EXERCISE: Using the entries below, restate word for word only the lines from the one with "Task: Open Totally" to the final line, leaving the pictures out.

Start of PROVIDED ENTRIES

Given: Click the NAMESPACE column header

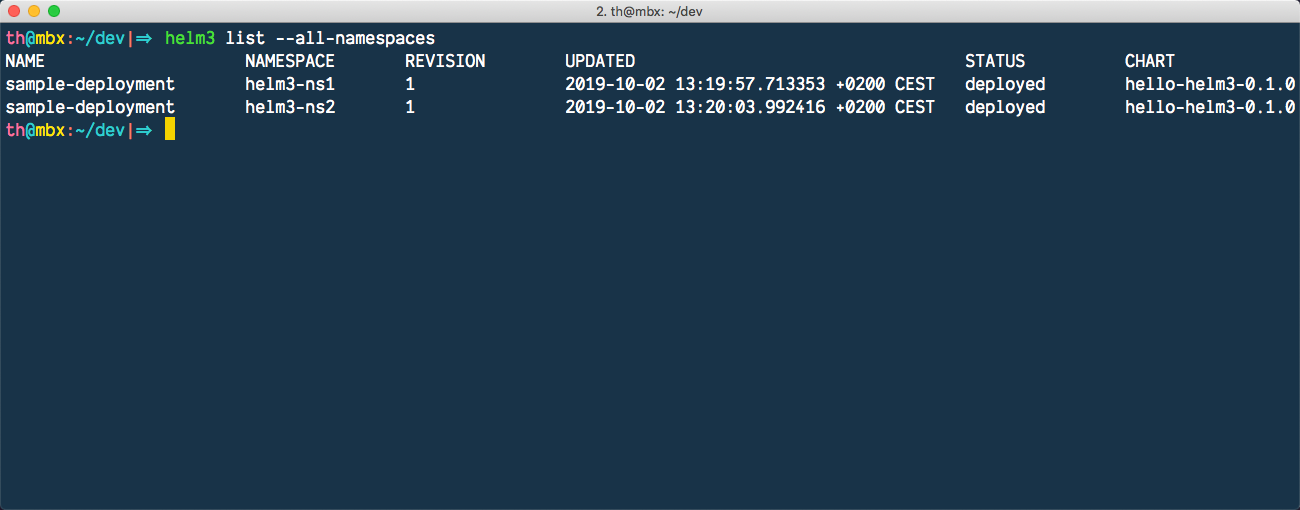Looking at the screenshot, I should [290, 61].
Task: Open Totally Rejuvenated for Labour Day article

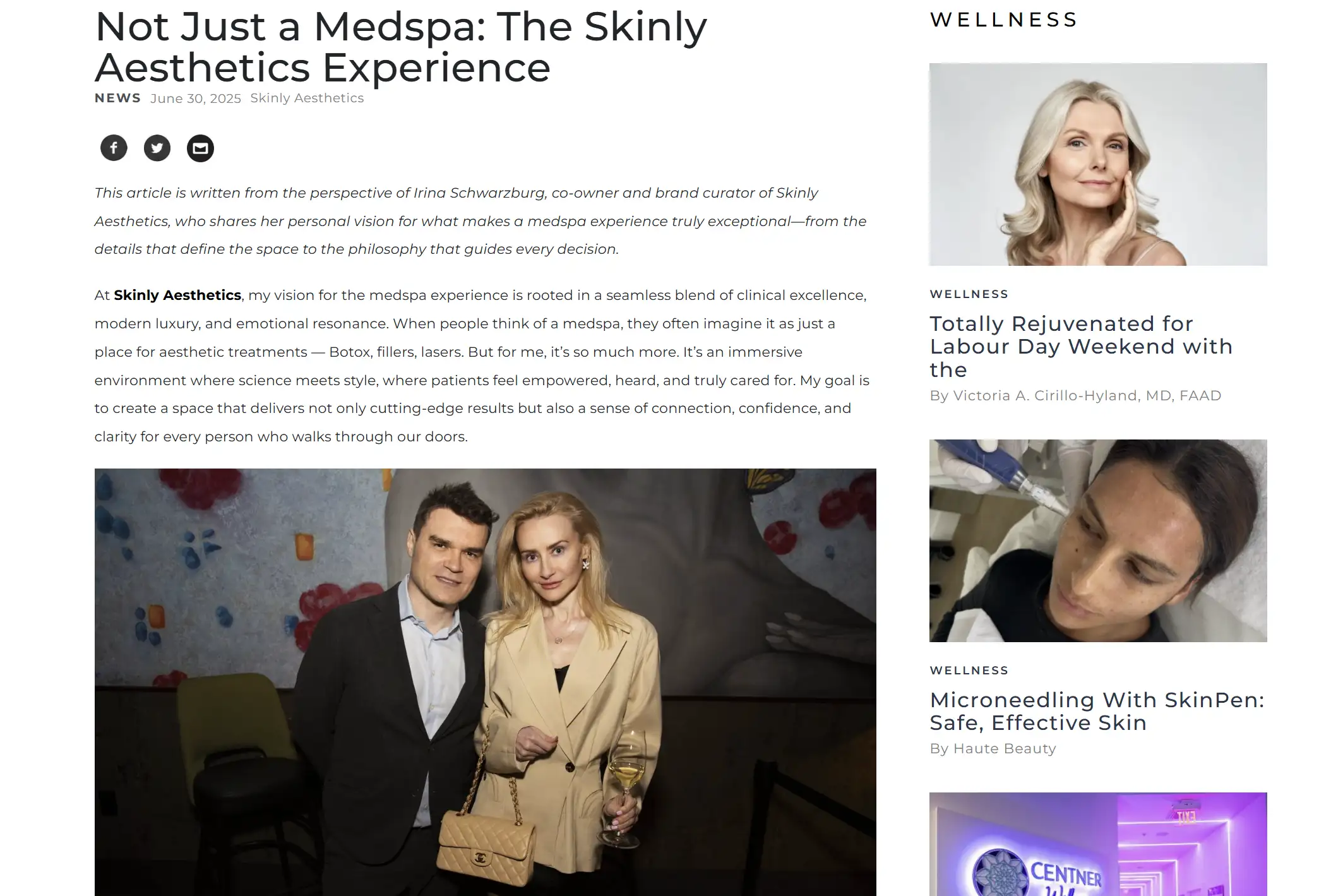Action: coord(1081,346)
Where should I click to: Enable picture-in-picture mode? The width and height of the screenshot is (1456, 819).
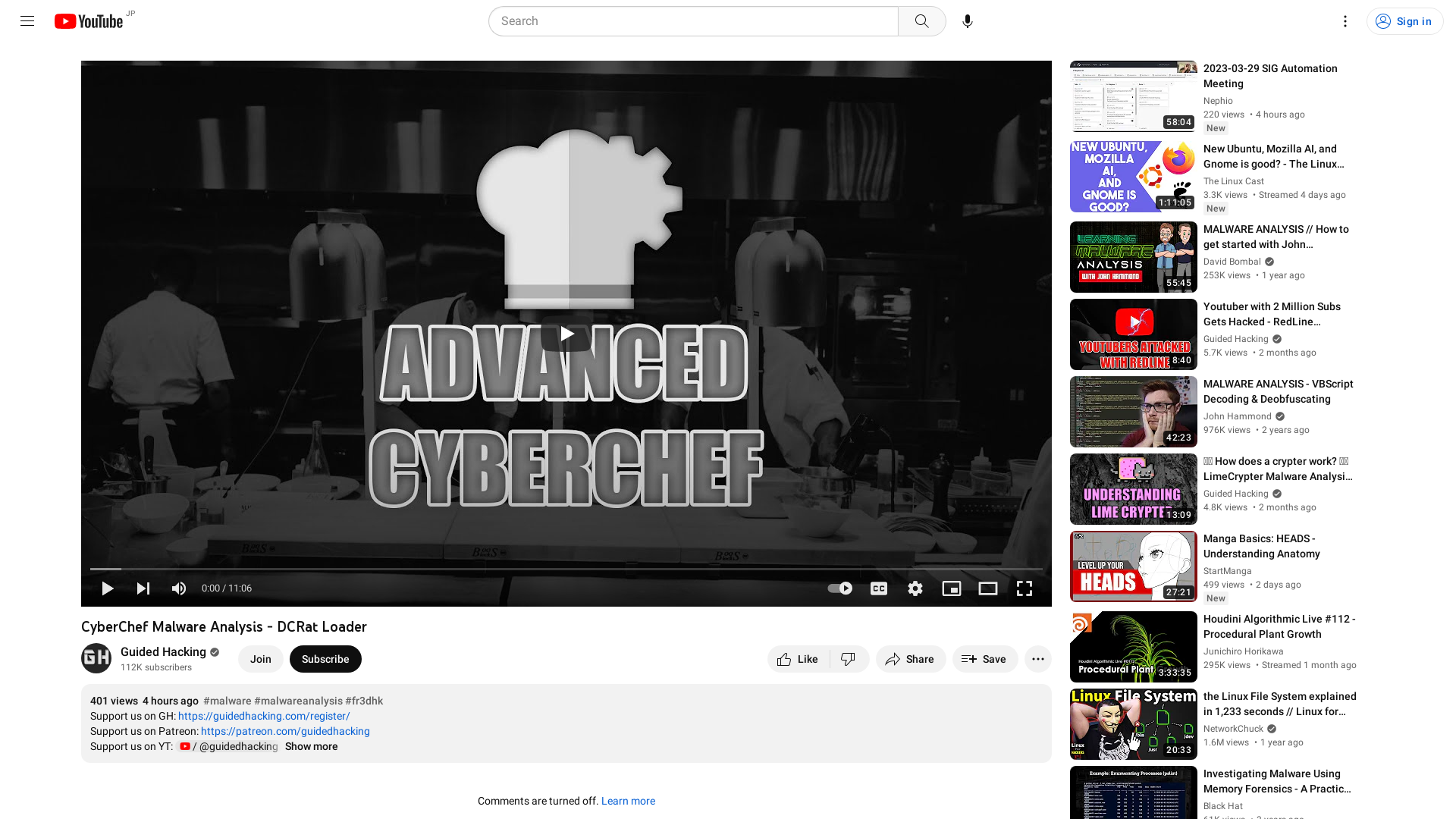coord(951,587)
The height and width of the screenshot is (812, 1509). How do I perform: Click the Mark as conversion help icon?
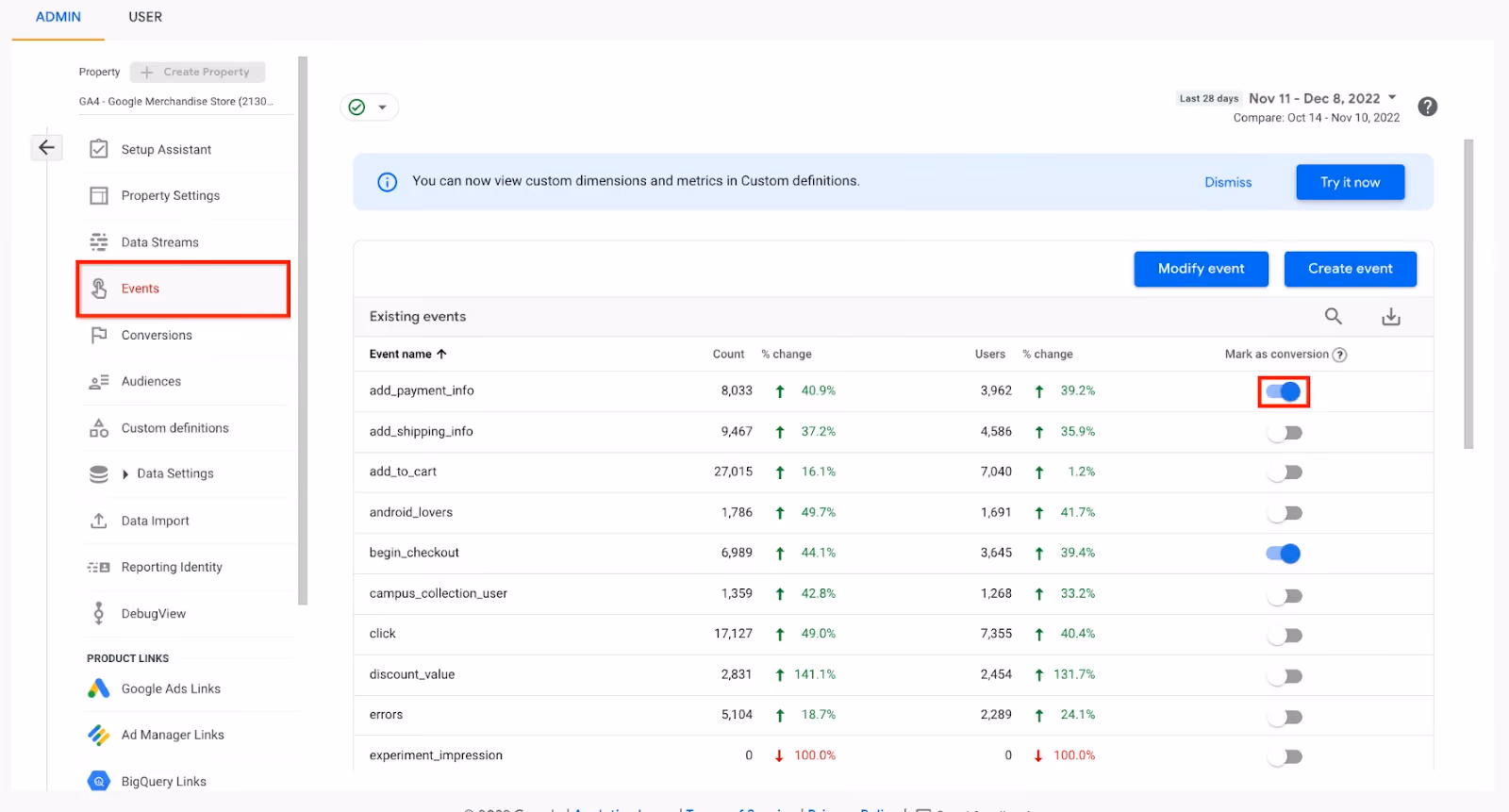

End of PROVIDED ENTRIES

RESPONSE AREA:
Task: Open Totally Rejuvenated for Labour Day article

Action: coord(1081,346)
Where should I click to: Enable picture-in-picture mode? The width and height of the screenshot is (1456, 819).
coord(951,587)
The height and width of the screenshot is (812, 1509). How do I perform: Click the Mark as conversion help icon?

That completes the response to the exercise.